All statistical analyses were conducted using IBM SPSS Statistics for Windows, version 26.0 (IBM Corp., Armonk, NY, USA). Continuous variables were compared using the Mann–Whitney U test, while categorical variables were analyzed with the Pearson chi-square test depending on cell frequencies. Continuous data are reported as medians with ranges, and categorical data as counts with percentages. A two-tailed p-value of <0.05 was regarded as statistically significant for all analyses. Survival outcomes, namely disease-free survival and overall survival, were evaluated using the Kaplan–Meier method, with differences between survival curves assessed by the log-rank test. To determine independent prognostic factors influencing DFS and OS, Cox proportional hazards regression analyses were conducted.

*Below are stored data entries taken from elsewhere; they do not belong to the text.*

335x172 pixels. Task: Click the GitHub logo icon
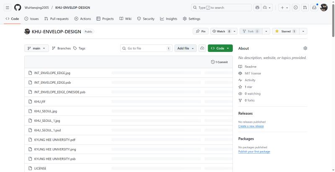pyautogui.click(x=18, y=8)
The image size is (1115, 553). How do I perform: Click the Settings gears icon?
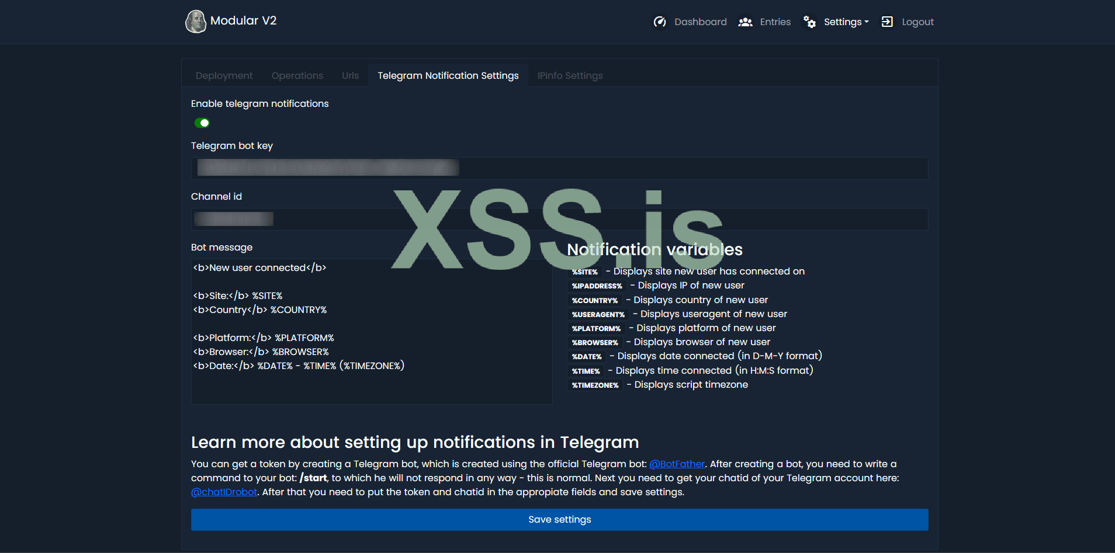coord(809,22)
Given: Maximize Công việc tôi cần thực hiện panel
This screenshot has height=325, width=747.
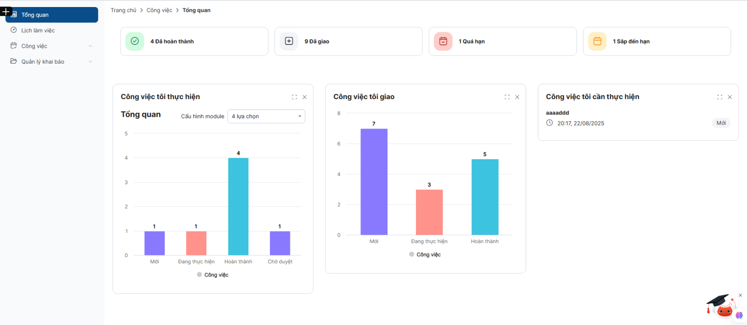Looking at the screenshot, I should [x=719, y=97].
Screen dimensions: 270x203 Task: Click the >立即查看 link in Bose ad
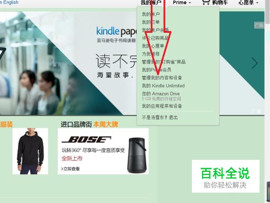tap(71, 169)
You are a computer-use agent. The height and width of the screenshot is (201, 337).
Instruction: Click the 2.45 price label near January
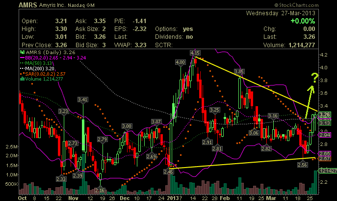coord(170,171)
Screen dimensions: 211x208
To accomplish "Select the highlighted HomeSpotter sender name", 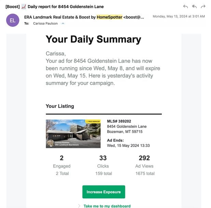I will point(110,17).
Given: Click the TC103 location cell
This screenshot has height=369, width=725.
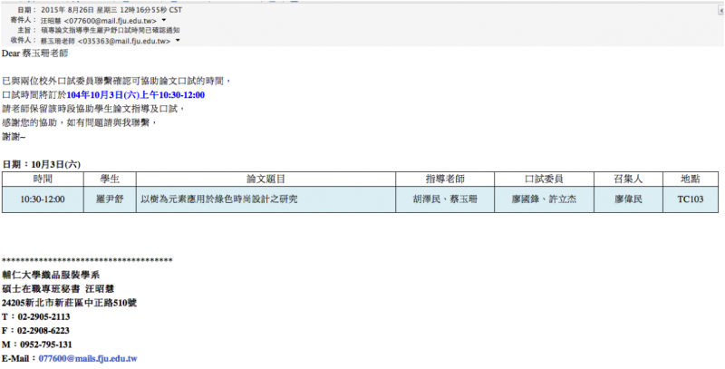Looking at the screenshot, I should 690,199.
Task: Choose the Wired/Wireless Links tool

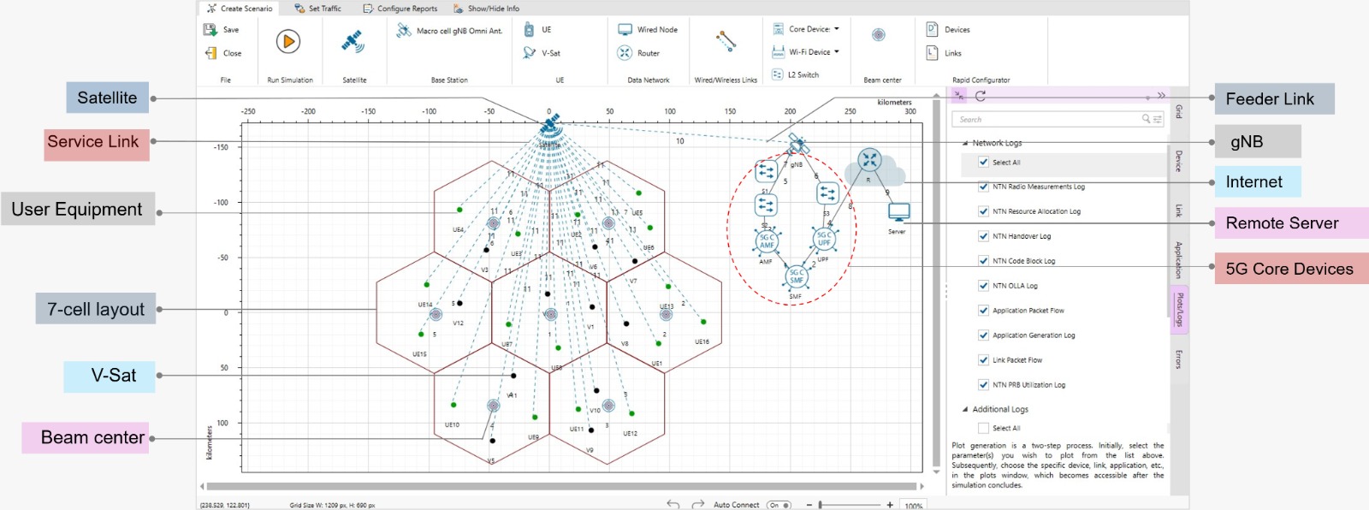Action: [726, 41]
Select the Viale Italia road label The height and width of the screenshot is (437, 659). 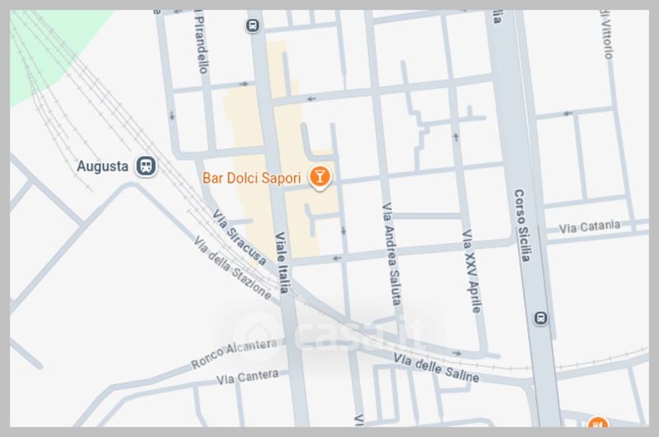coord(282,263)
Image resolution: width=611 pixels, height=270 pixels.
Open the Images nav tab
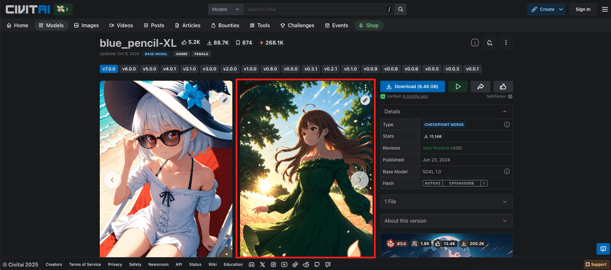coord(86,25)
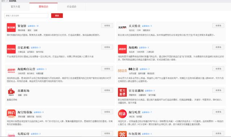Click the red 搜索 search button
Screen dimensions: 231x137
click(57, 15)
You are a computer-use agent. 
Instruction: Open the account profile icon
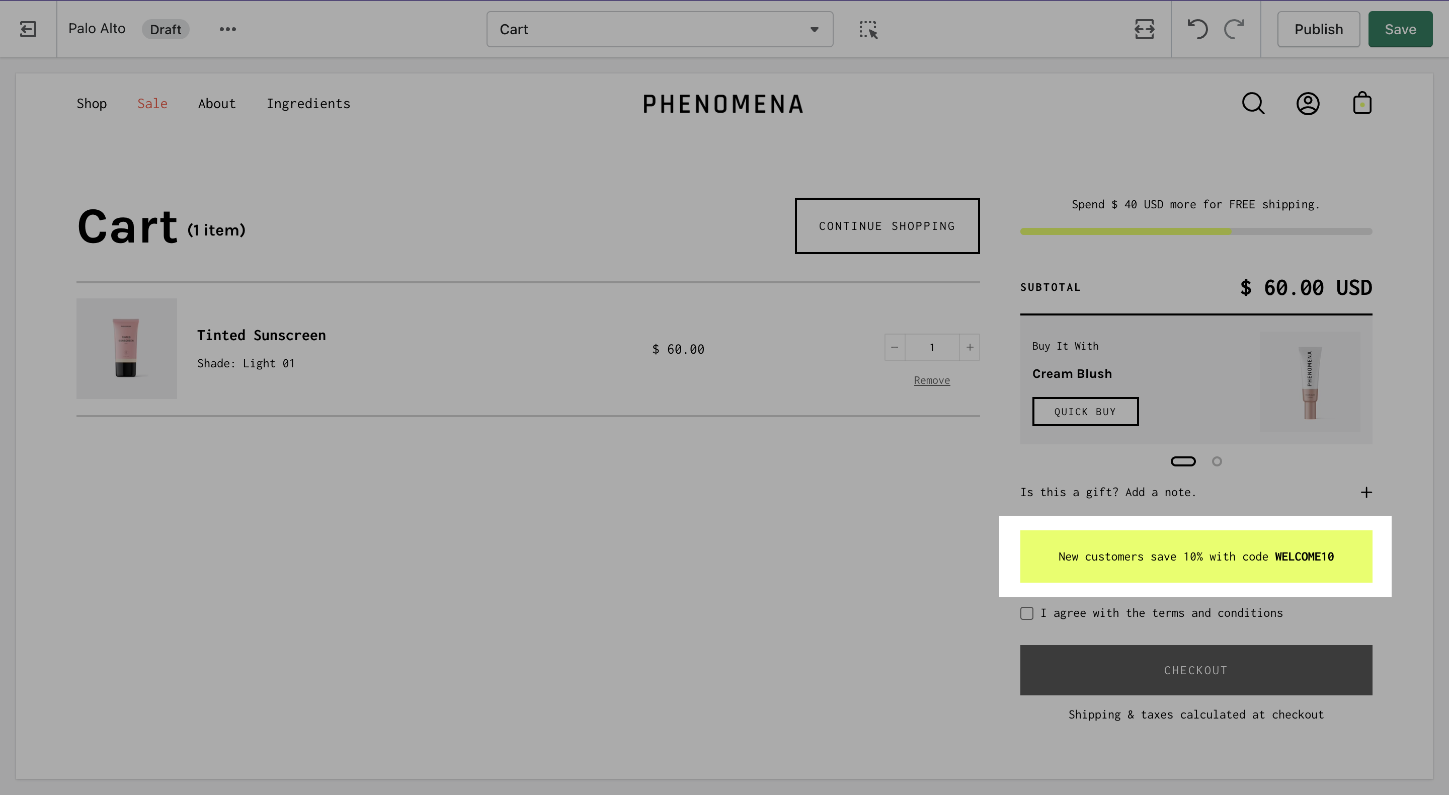click(x=1308, y=104)
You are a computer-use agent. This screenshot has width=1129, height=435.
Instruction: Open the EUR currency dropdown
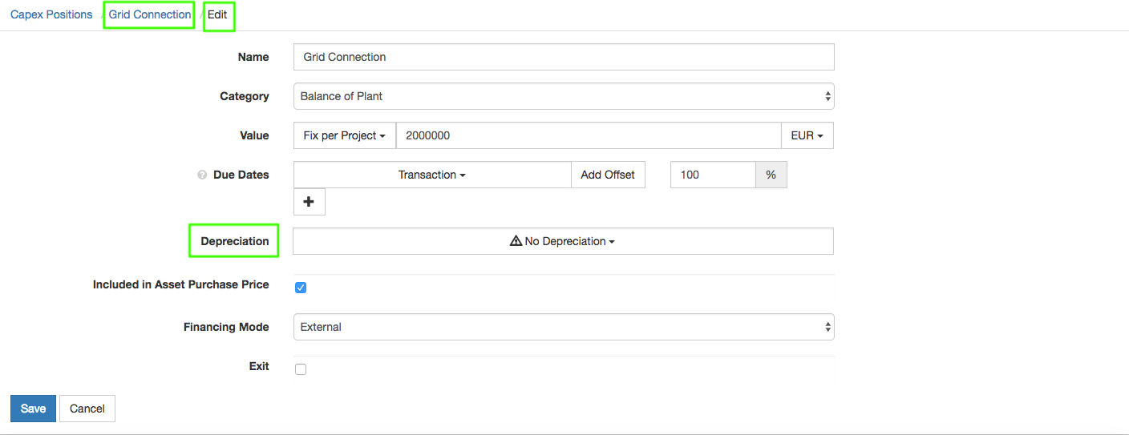807,135
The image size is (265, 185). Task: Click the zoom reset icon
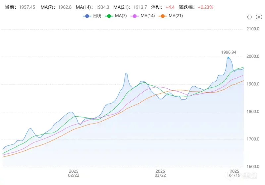258,17
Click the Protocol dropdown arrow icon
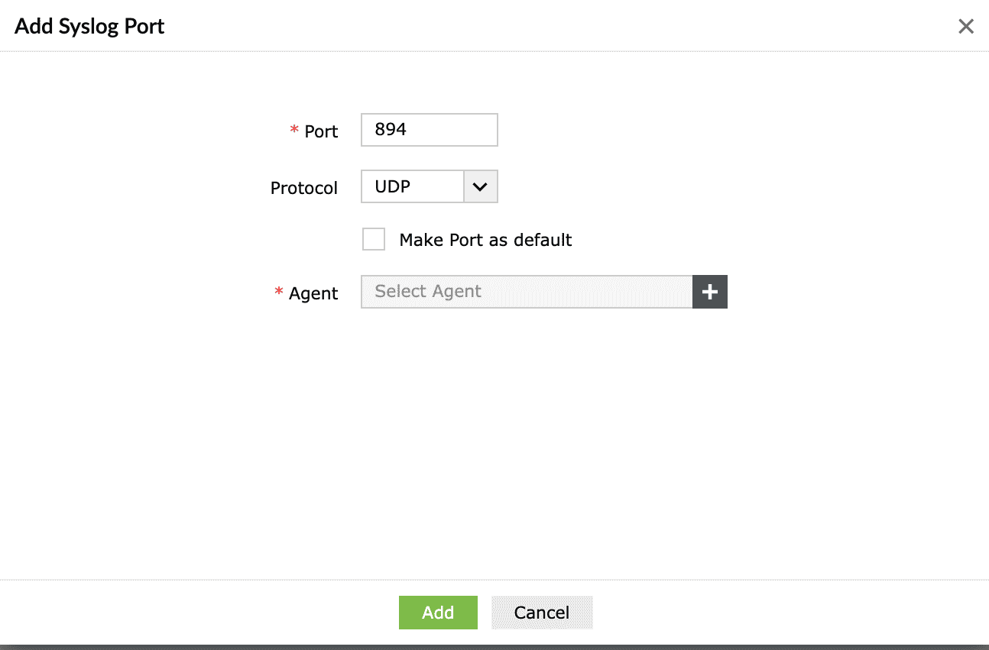The height and width of the screenshot is (650, 989). pyautogui.click(x=480, y=186)
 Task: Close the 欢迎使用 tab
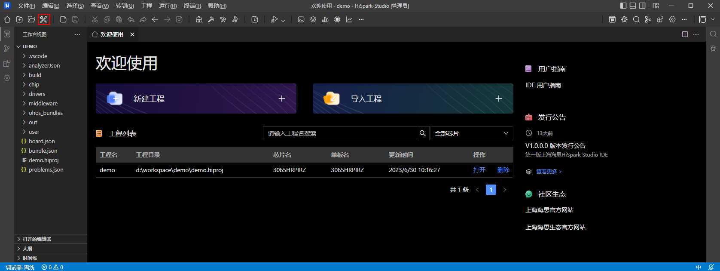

Propensity score matching (PSM) was utilized to reduce baseline imbalances between the laparoscopic and open surgery groups. Propensity scores were generated through a logistic regression model that included age, histological subtype, and FIGO stage as covariates. Matching between the two groups was performed in a 1:1 ratio using nearest-neighbor matching without replacement, applying a caliper width equal to 0.2 of the standard deviation of the logit of the propensity score. Following matching, standardized mean differences were calculated to evaluate the balance of covariates, with values less than 0.1 considered indicative of adequate balance.

3. Results

3.1. Patient Characteristics of the Entire Cohort

A total of 612 patients were included in the study (laparoscopy, n = 168; laparotomy, n = 444) (Table 1). In our study, the median follow-up time was 58.5 months. Several clinicopathological characteristics differed between the groups. Patients undergoing laparoscopy were slightly younger (median 62.0 vs. 63.5 years, p = 0.047), had a higher BMI (median 35.0 vs. 33.9 kg/m², p = 0.035), lower preoperative CA-125 levels (median 15.0 vs. 17.0 U/mL, p = 0.042), and smaller tumor diameters (median 3.5 vs. 4.0 cm, p < 0.001). Endometrioid histology predominated in the laparoscopy group, with 92.9% of patients belonging to this subtype. In the laparotomy group, the rate of endometrioid histology decreased to 80.2%, while the rate of aggressive subtypes such as serous (7.9%), clear cell (3.4%), and carcinosarcoma (4.1%) was significantly higher. This suggests that the histological type distribution favors laparoscopy (p = 0.004). Similarly, the FIGO stage distribution differed between the two groups. 75.6% of patients in the laparoscopy group were stage IA, while this rate was 60.4% in the laparotomy group. In contrast, the rate of stage III patients was 18.5% in the laparotomy group and only 7.7% in the laparoscopy group. This finding suggests that more advanced-stage cases were significantly more common in patients undergoing laparotomy (p = 0.002). A significant difference in tumor grade distribution was observed. In the laparoscopy group, Grade 1, 2, and 3 tumors accounted for 61.3%, 24.4%, and 14.3%, respectively. In contrast, the laparotomy group included 33.8% Grade 1, 33.3% Grade 2, and 32.9% Grade 3 tumors. This difference was statistically significant (p < 0.001).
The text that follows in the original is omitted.